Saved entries
◆ ◆ ◆ ◆ ◆
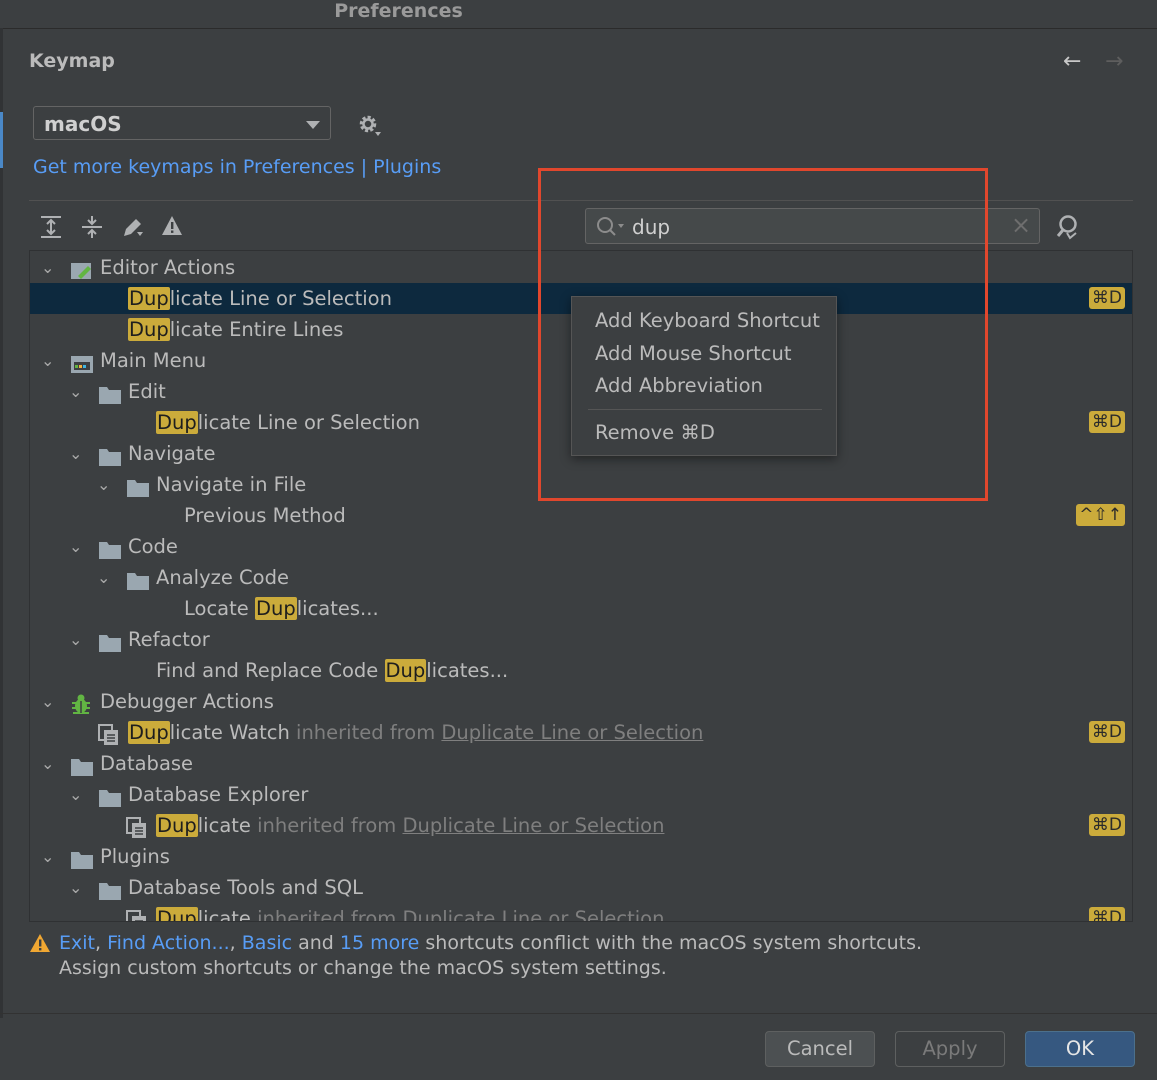 This screenshot has width=1157, height=1080. What do you see at coordinates (578, 1014) in the screenshot?
I see `divider` at bounding box center [578, 1014].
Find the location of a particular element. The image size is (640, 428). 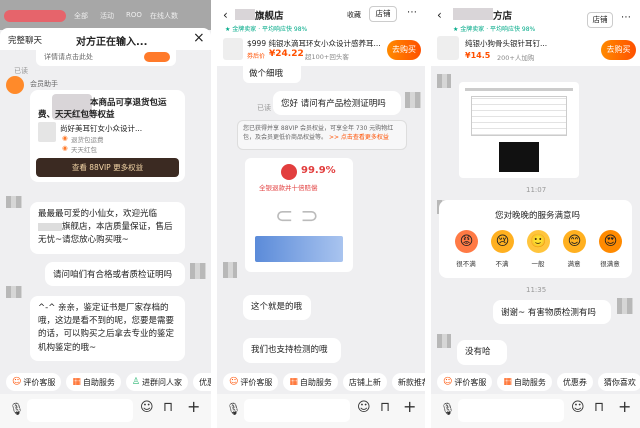

chip-guess-you-like: 猜你喜欢 is located at coordinates (618, 382).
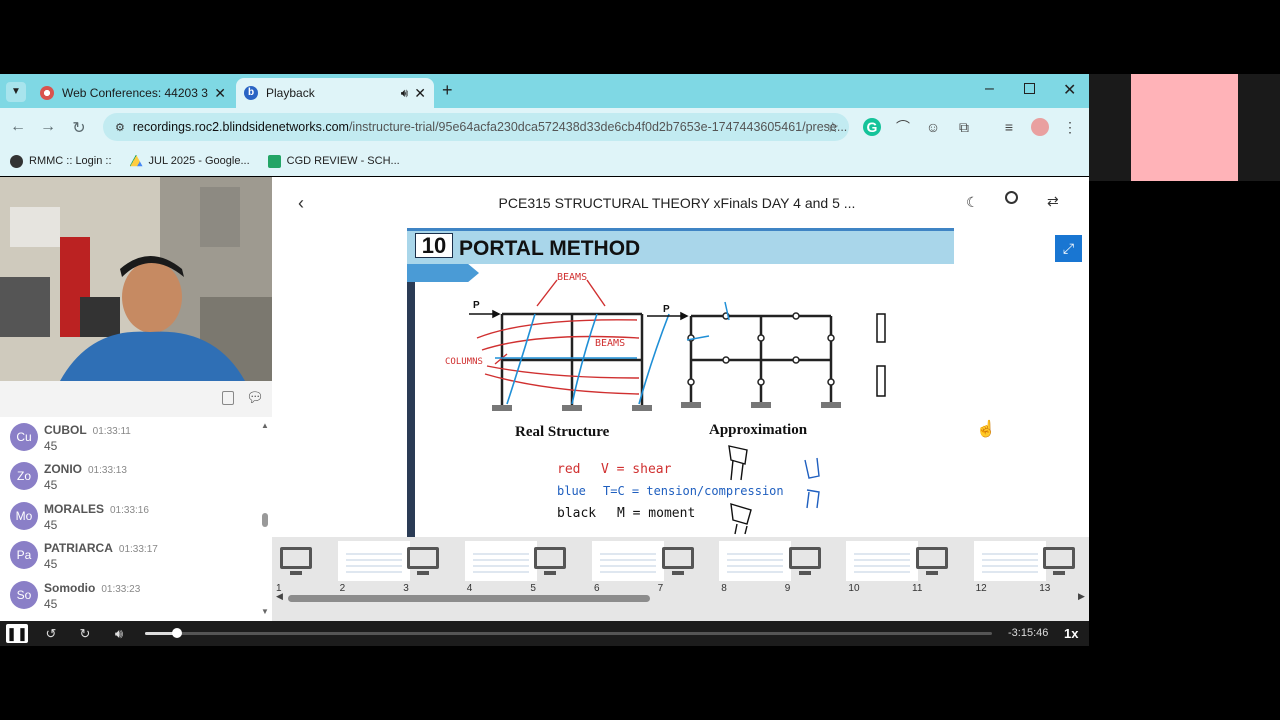 The image size is (1280, 720). I want to click on minimize-button: –, so click(990, 89).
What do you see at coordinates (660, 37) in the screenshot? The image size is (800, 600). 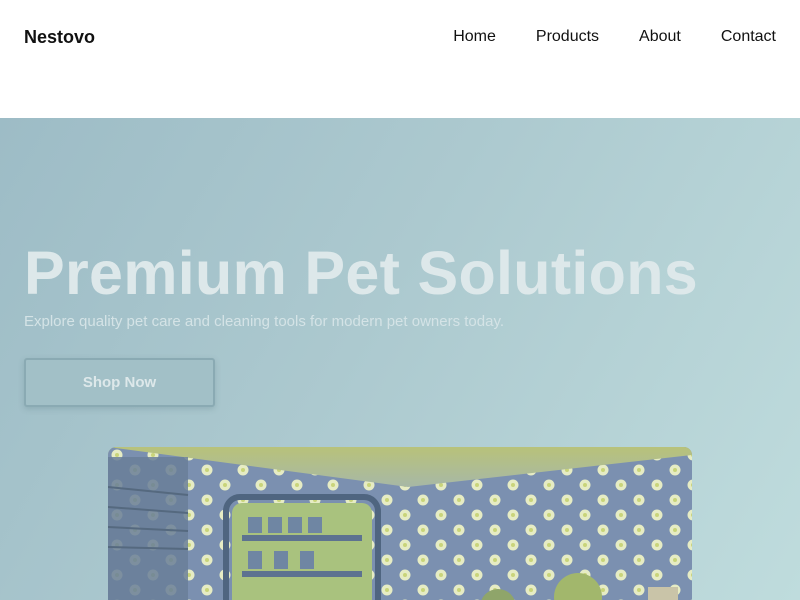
◆ ◆ ◆ ◆ ◆
Could you copy out the records above verbatim, leaving out the pictures?

 This screenshot has width=1157, height=1080. What do you see at coordinates (578, 1014) in the screenshot?
I see `divider` at bounding box center [578, 1014].
Find the location of a particular element. The image size is (640, 428). 

chip-guess-you-like: 猜你喜欢 is located at coordinates (618, 382).
 The image size is (1280, 720). I want to click on minimize-button: –, so click(990, 89).
What do you see at coordinates (660, 37) in the screenshot? The image size is (800, 600). 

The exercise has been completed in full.